**Data under study:**
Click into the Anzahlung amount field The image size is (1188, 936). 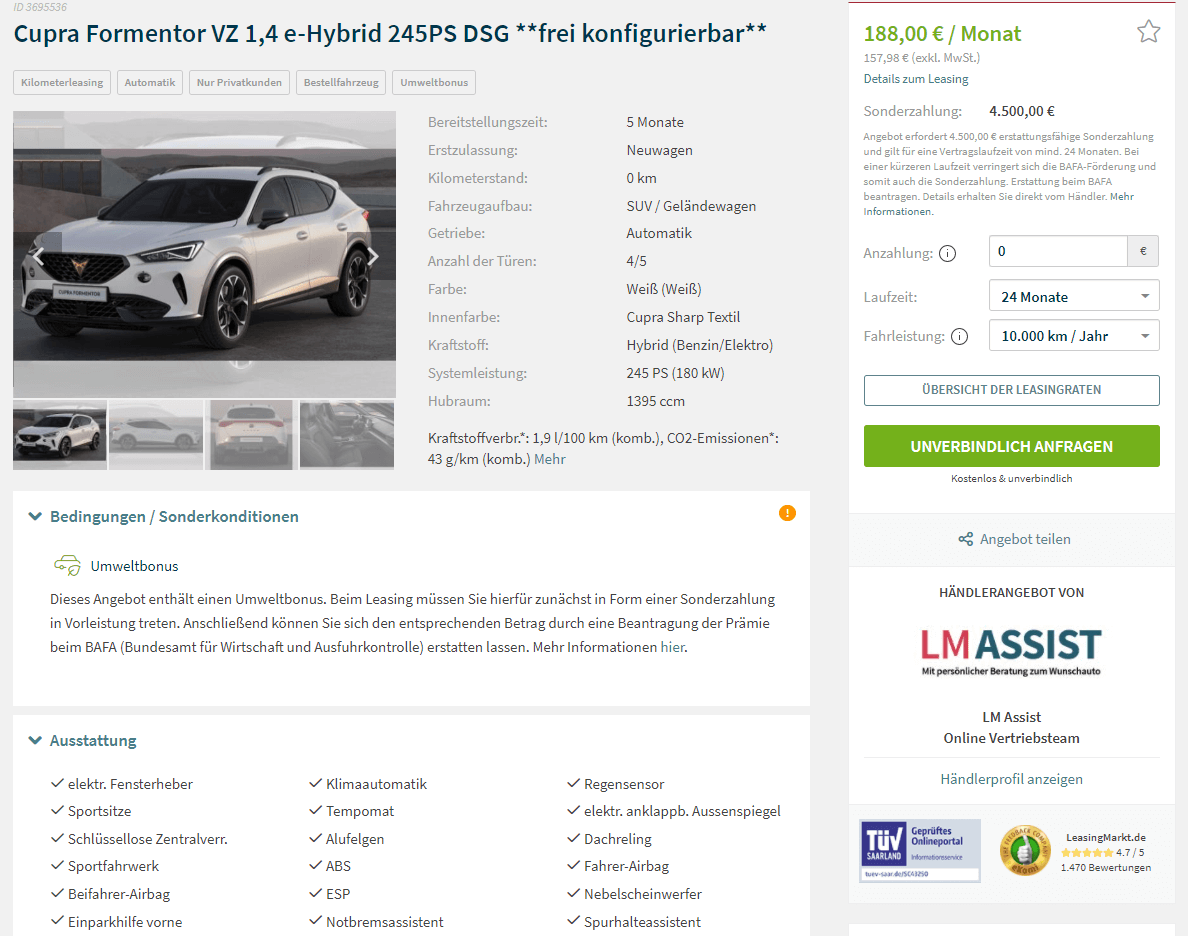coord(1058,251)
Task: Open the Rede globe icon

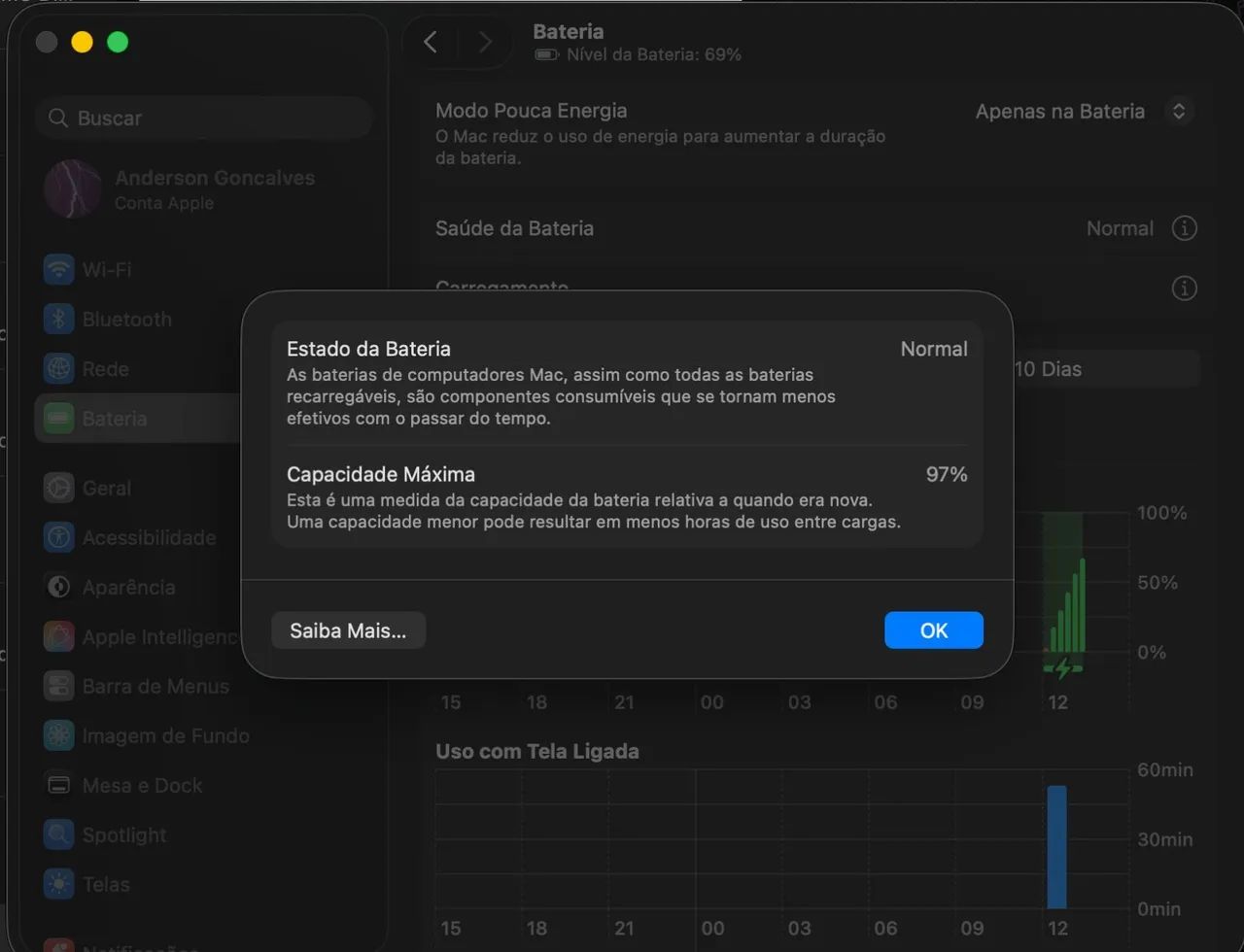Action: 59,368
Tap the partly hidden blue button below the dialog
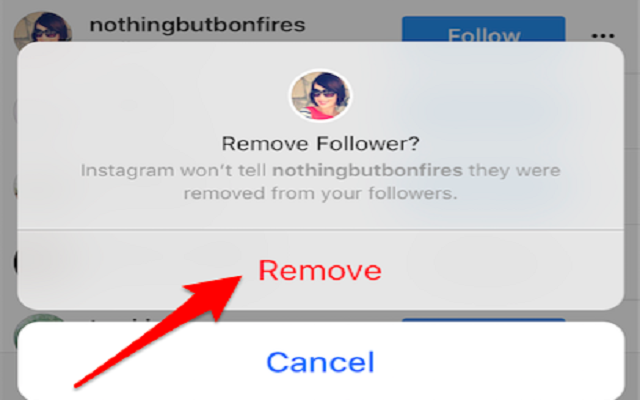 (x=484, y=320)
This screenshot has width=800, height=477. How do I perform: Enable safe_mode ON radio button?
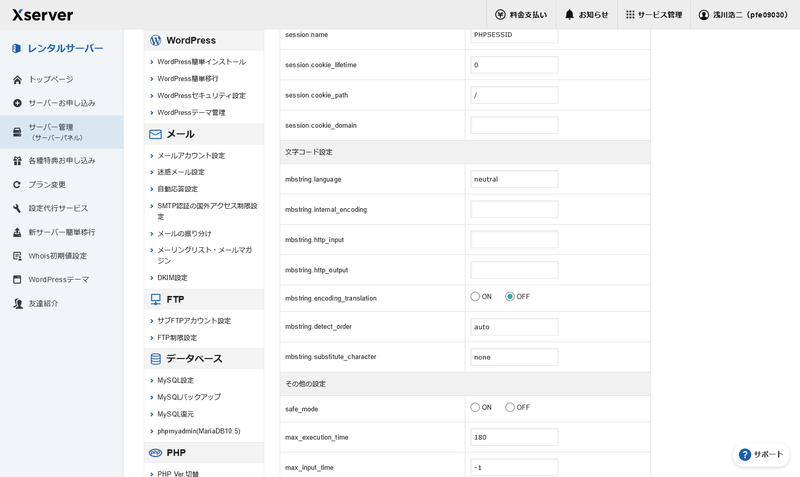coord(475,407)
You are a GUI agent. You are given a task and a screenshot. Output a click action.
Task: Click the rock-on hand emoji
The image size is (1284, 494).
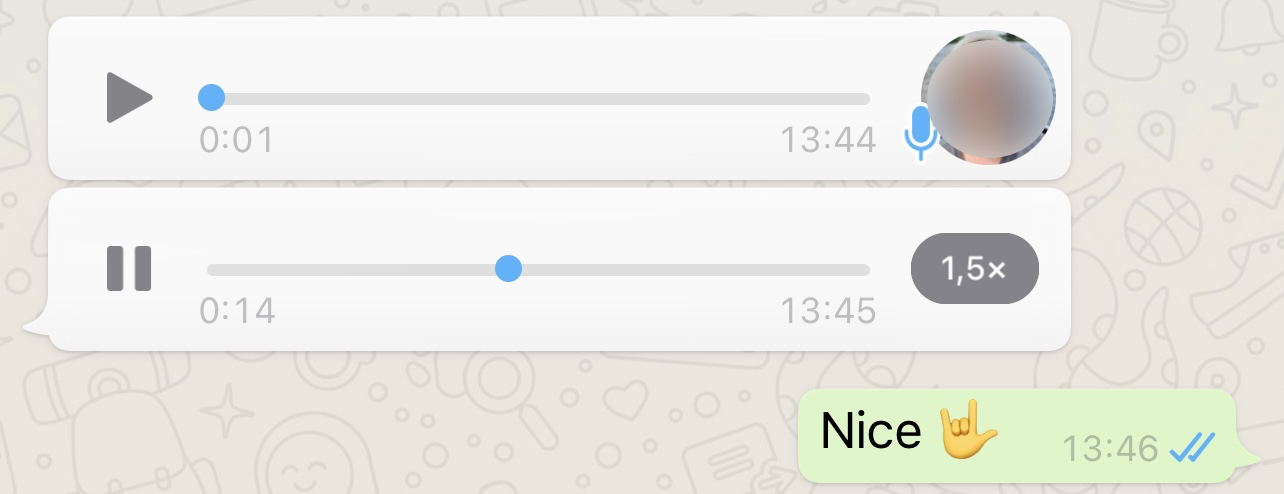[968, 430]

**Task directions:** Nothing but the lines from the line containing "You are a GUI" to the end of the records above should be repeated, exactly and with every picture omitted.

**Result of the exercise:**
You are a GUI agent. You are given a task and a screenshot. Output a click action.
Task: Click the rock-on hand emoji
The image size is (1284, 494).
[968, 430]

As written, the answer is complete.